Please recast all of the material below as a Markdown table with two columns, Row and Line. Give each non-blank line its own numbered row, and leave out blank lines.

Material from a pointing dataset
* * * * *

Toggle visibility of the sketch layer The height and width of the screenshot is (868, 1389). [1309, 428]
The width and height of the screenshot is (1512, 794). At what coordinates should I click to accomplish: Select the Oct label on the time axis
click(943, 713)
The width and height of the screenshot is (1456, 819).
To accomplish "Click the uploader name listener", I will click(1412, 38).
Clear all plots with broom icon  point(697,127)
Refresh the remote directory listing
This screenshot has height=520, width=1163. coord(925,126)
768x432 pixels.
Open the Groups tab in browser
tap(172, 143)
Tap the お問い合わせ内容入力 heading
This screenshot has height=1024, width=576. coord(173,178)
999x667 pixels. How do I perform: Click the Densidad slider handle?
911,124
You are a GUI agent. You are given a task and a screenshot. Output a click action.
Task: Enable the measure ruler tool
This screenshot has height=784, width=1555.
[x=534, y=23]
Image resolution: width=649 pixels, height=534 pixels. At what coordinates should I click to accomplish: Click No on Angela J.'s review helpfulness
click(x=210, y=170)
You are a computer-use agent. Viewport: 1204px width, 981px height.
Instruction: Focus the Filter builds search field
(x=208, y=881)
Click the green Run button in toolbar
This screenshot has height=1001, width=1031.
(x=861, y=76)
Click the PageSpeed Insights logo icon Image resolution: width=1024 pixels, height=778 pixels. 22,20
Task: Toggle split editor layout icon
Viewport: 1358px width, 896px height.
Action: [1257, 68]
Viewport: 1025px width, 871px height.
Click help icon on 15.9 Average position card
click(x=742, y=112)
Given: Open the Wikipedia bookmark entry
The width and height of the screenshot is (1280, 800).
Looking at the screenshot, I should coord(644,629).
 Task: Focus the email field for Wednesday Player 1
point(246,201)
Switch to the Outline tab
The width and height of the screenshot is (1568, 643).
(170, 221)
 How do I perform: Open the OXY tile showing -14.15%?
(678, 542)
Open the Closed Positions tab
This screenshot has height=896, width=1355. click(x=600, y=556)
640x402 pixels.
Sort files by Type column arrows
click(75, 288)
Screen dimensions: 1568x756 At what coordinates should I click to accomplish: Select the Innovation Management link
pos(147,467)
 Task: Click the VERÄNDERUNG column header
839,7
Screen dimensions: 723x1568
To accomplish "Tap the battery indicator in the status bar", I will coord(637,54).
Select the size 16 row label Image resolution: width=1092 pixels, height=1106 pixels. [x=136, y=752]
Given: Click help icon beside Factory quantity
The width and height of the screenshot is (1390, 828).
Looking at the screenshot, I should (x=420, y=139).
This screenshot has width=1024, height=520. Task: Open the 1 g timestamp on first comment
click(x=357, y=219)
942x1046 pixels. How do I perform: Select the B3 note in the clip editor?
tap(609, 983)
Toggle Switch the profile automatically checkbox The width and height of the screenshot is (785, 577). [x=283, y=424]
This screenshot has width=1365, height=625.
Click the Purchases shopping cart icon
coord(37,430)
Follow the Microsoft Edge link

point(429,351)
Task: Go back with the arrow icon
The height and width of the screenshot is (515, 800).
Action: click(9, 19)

* * * * *

> **Answer to the task**:
| Row | Line |
|---|---|
| 1 | Toggle visibility of the sketch layer The height and width of the screenshot is (868, 1389). [1309, 428] |
| 2 | The width and height of the screenshot is (1512, 794). At what coordinates should I click to accomplish: Select the Oct label on the time axis |
| 3 | click(943, 713) |
| 4 | The width and height of the screenshot is (1456, 819). |
| 5 | To accomplish "Click the uploader name listener", I will click(1412, 38). |
| 6 | Clear all plots with broom icon  point(697,127) |
| 7 | Refresh the remote directory listing |
| 8 | This screenshot has height=520, width=1163. coord(925,126) |
| 9 | 768x432 pixels. |
| 10 | Open the Groups tab in browser |
| 11 | tap(172, 143) |
| 12 | Tap the お問い合わせ内容入力 heading |
| 13 | This screenshot has height=1024, width=576. coord(173,178) |
| 14 | 999x667 pixels. How do I perform: Click the Densidad slider handle? |
| 15 | 911,124 |
| 16 | You are a GUI agent. You are given a task and a screenshot. Output a click action. |
| 17 | Task: Enable the measure ruler tool |
| 18 | This screenshot has height=784, width=1555. |
| 19 | [x=534, y=23] |
| 20 | Image resolution: width=649 pixels, height=534 pixels. At what coordinates should I click to accomplish: Click No on Angela J.'s review helpfulness |
| 21 | click(x=210, y=170) |
| 22 | You are a computer-use agent. Viewport: 1204px width, 981px height. |
| 23 | Instruction: Focus the Filter builds search field |
| 24 | (x=208, y=881) |
| 25 | Click the green Run button in toolbar |
| 26 | This screenshot has height=1001, width=1031. |
| 27 | (x=861, y=76) |
| 28 | Click the PageSpeed Insights logo icon Image resolution: width=1024 pixels, height=778 pixels. 22,20 |
| 29 | Task: Toggle split editor layout icon |
| 30 | Viewport: 1358px width, 896px height. |
| 31 | Action: [1257, 68] |
| 32 | Viewport: 1025px width, 871px height. |
| 33 | Click help icon on 15.9 Average position card |
| 34 | click(x=742, y=112) |
| 35 | Given: Open the Wikipedia bookmark entry |
| 36 | The width and height of the screenshot is (1280, 800). |
| 37 | Looking at the screenshot, I should coord(644,629). |
| 38 |  Task: Focus the email field for Wednesday Player 1 |
| 39 | point(246,201) |
| 40 | Switch to the Outline tab |
| 41 | The width and height of the screenshot is (1568, 643). |
| 42 | (170, 221) |
| 43 |  How do I perform: Open the OXY tile showing -14.15%? |
| 44 | (678, 542) |
| 45 | Open the Closed Positions tab |
| 46 | This screenshot has height=896, width=1355. click(x=600, y=556) |
| 47 | 640x402 pixels. |
| 48 | Sort files by Type column arrows |
| 49 | click(75, 288) |
| 50 | Screen dimensions: 1568x756 At what coordinates should I click to accomplish: Select the Innovation Management link |
| 51 | pos(147,467) |
| 52 |  Task: Click the VERÄNDERUNG column header |
| 53 | 839,7 |
| 54 | Screen dimensions: 723x1568 |
| 55 | To accomplish "Tap the battery indicator in the status bar", I will coord(637,54). |
| 56 | Select the size 16 row label Image resolution: width=1092 pixels, height=1106 pixels. [x=136, y=752] |
| 57 | Given: Click help icon beside Factory quantity |
| 58 | The width and height of the screenshot is (1390, 828). |
| 59 | Looking at the screenshot, I should (x=420, y=139). |
| 60 | This screenshot has width=1024, height=520. Task: Open the 1 g timestamp on first comment |
| 61 | click(x=357, y=219) |
| 62 | 942x1046 pixels. How do I perform: Select the B3 note in the clip editor? |
| 63 | tap(609, 983) |
| 64 | Toggle Switch the profile automatically checkbox The width and height of the screenshot is (785, 577). [x=283, y=424] |
| 65 | This screenshot has width=1365, height=625. |
| 66 | Click the Purchases shopping cart icon |
| 67 | coord(37,430) |
| 68 | Follow the Microsoft Edge link |
| 69 | point(429,351) |
| 70 | Task: Go back with the arrow icon |
| 71 | The height and width of the screenshot is (515, 800). |
| 72 | Action: click(9, 19) |